» **YOUR TASKS**:
a: Copy word for word the part of the passage below on statistical evidence in the Wal-Mart case from "Relatively few legal" to "should be analyzed.".
b: Write the next part of the passage below on statistical evidence in the Wal-Mart case, picking up right after its last sentence.
*** SUPPLIED PASSAGE ***
In Wal-Mart, the plaintiffs also analyzed promotion data and showed that females were under-promoted in almost all regions for all the four managerial positions. Of the four managerial positions, the store manager had the least convincing statistical evidence of female being under-promoted, i.e. the smallest number of regions that females were under-promoted. However, even for the store manager, 34 out of 40 regions females were under-promoted and the probability of observing 34 or more out of 40 regions that females would be disadvantaged under a fair system is less than 1 in 100,000. Moreover, our re-analysis of the plaintiffs’ promotion data demonstrated that the promotion data are consistent with an overall system in which the odds of a female being promoted were only 70% to 80% that of a male. Unfortunately, plaintiffs just relied on the statistical significance of the difference in promotion rates and did not provide this summary relative odds ratio.
Relatively few legal opinions appreciate the need to carefully assess criticisms of statistical studies. Almost no data sets are error-free and one can usually conjecture that some non-included variables may explain a disparity. Before accepting suggested explanations such as regional disparities could be due to a small set of stores (id. at 2555) or most managers in a corporation with a policy forbidding discrimination would make sex-neutral decisions (id. p. 15), one should ask for data showing the stores causing each regional disparity or the mechanism used by the firm in enforcing its policy. Knowing the method Wal-Mart used to monitor its employment practices would aid in determining the appropriate units, e.g., district or region, for which the data should be analyzed.
*** End of SUPPLIED PASSAGE ***
*** INFORMATION SHOWN ***
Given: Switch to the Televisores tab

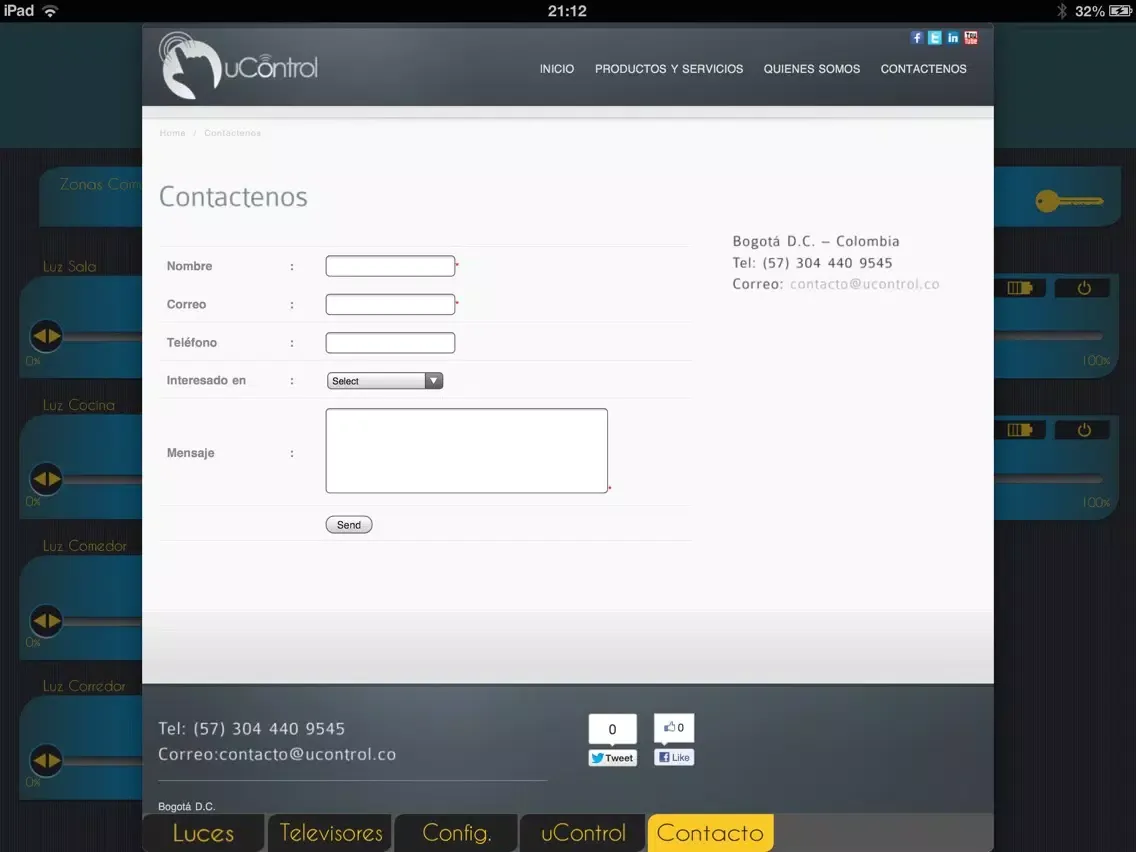Looking at the screenshot, I should pyautogui.click(x=331, y=833).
*** End of INFORMATION SHOWN ***
» **TASK-BY-TASK RESULTS**:
a:
Relatively few legal opinions appreciate the need to carefully assess criticisms of statistical studies. Almost no data sets are error-free and one can usually conjecture that some non-included variables may explain a disparity. Before accepting suggested explanations such as regional disparities could be due to a small set of stores (id. at 2555) or most managers in a corporation with a policy forbidding discrimination would make sex-neutral decisions (id. p. 15), one should ask for data showing the stores causing each regional disparity or the mechanism used by the firm in enforcing its policy. Knowing the method Wal-Mart used to monitor its employment practices would aid in determining the appropriate units, e.g., district or region, for which the data should be analyzed.

b:
*Professor Joseph L. Gastwirth is Professor of Statistics and Economics at George Washington University and the author of Statistical Reasoning in Law and Public Policy. Professor Weiwen Miao is Associate Professor of Mathematics at Haverford College and Professor Efstathia Bura is Associate Professor of Statistics at George Washington University. The authors have written many articles on the proper use and interpretation of statistical evidence in equal employment, toxic tort, and securities law. This note relies on their article, Some Important Statistical Issues Courts Should Consider in their Assessment of Statistical Analyses Submitted in Class Certification Motions: Implications for Dukes v. Wal-Mart, published in Law, Probability and Risk (Sept. 2011) 10, 225–64.